By 1945 however, it was clear that Japan, and its allies, were losing the war. The Japanese surrendered Singapore on August 14, 1945. The British returned, but their right to rule was now in question.

Gaining Independence

After the war, the British grouped the peninsula Malay states and the British-controlled states of Sabah and Sarawak in Borneo under the Malayan Union. Singapore, which unlike the other states had a predominantly Chinese population, was left out of this union. Rebuilding itself after the war was a slow and difficult task. In the post-war climate of poverty, unemployment and lack of ideological direction, communist groups such as the Malayan Communist Party and the Communist General Labour Union, and the socialist Malayan Democratic Union, gained popular support.

In 1963, the British declared Singapore, the Malay states and Sabah and Sarawak as one independent nation – Malaysia. But Singapore’s membership in this union lasted only 2 years. In 1965, it was booted out of the federation, owing to disagreements on several fronts including racial issues.

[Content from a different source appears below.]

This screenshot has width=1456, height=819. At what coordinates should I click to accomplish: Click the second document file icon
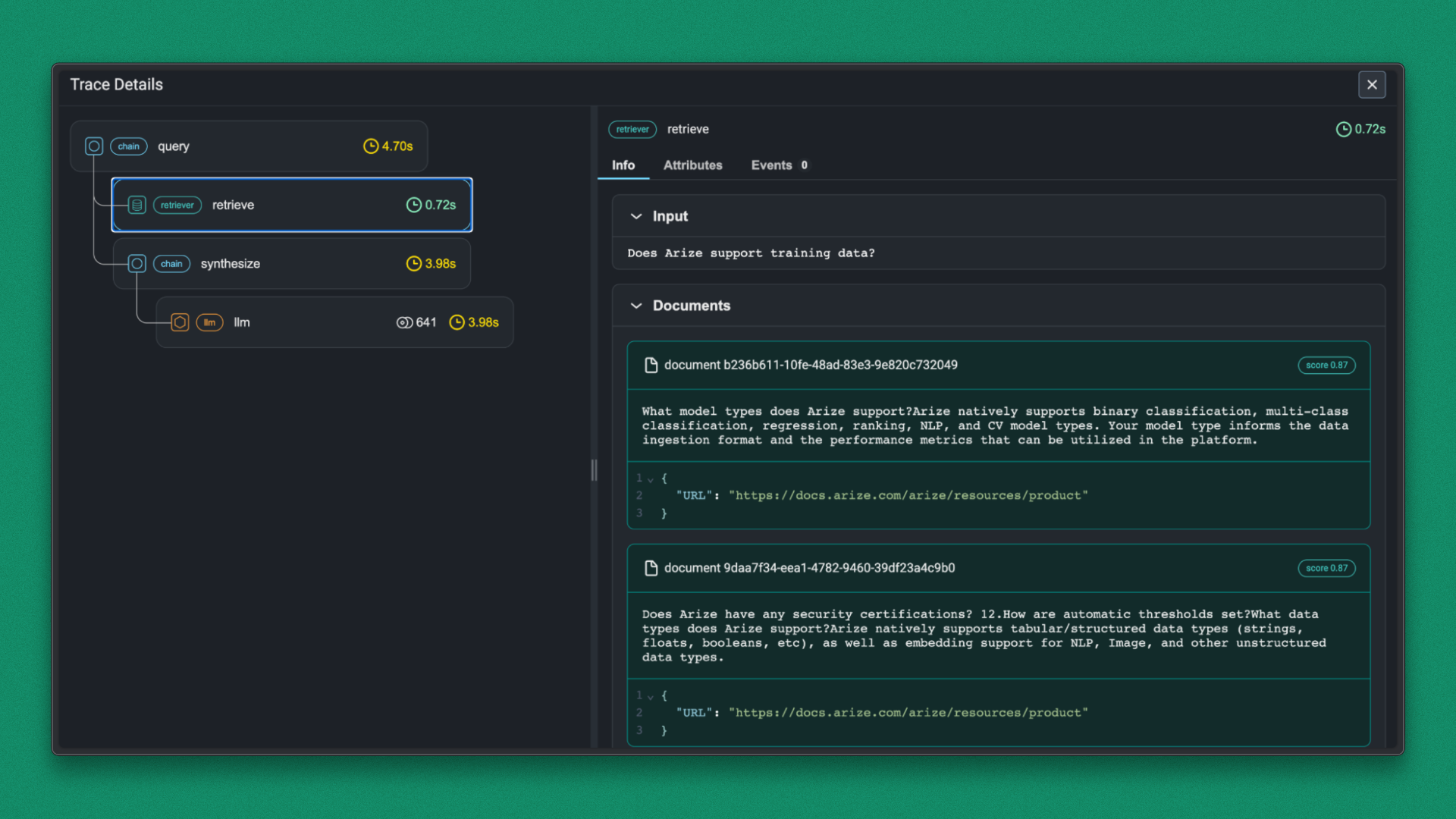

Left on its own, Singapore embarked on an ambitious industrialisation plan – building public housing, roads and modernising its port and telecommunications infrastructure. English was chosen as the official language, to facilitate communication between the different races, and to put the nation at the forefront of commerce.

In about 25 years, by the late 1980s, Singapore had moved from a fragile and small country with no natural resources to a newly industrialised economy.

Singapore Today

Singapore today is a thriving centre of commerce and industry, with intense economic growth. Singapore is not merely a single island but is actually the main island surrounded by at least 60 islets. Measuring a compact 720 sq km, its size really belies its capacity for growth.

Singapore is now a rapidly developing manufacturing base. The Republic, however, still remains the busiest port the world over with more than 600 shipping lines herding supertankers, container ships, passenger liners, fishing vessels and even wooden lighters in its waters.

It is also a major oil refining and distribution centre, and an important supplier of electronic components. Its rich history as a popular harbour has turned it into a leader in shipbuilding, maintenance and repair. Singapore has also become one of Asia’s most important financial centres, housing at least 130 banks.

Both business and pleasure are made more accessible and smooth flowing by the Republic’s excellent and up-to-date communications network, linking it to the rest of the world through satellite and round the clock telegraph and telephone systems. Now fully grown into an Asian Dragon, Singapore is, somehow unsurprisingly, a leading destination for both business and pleasure.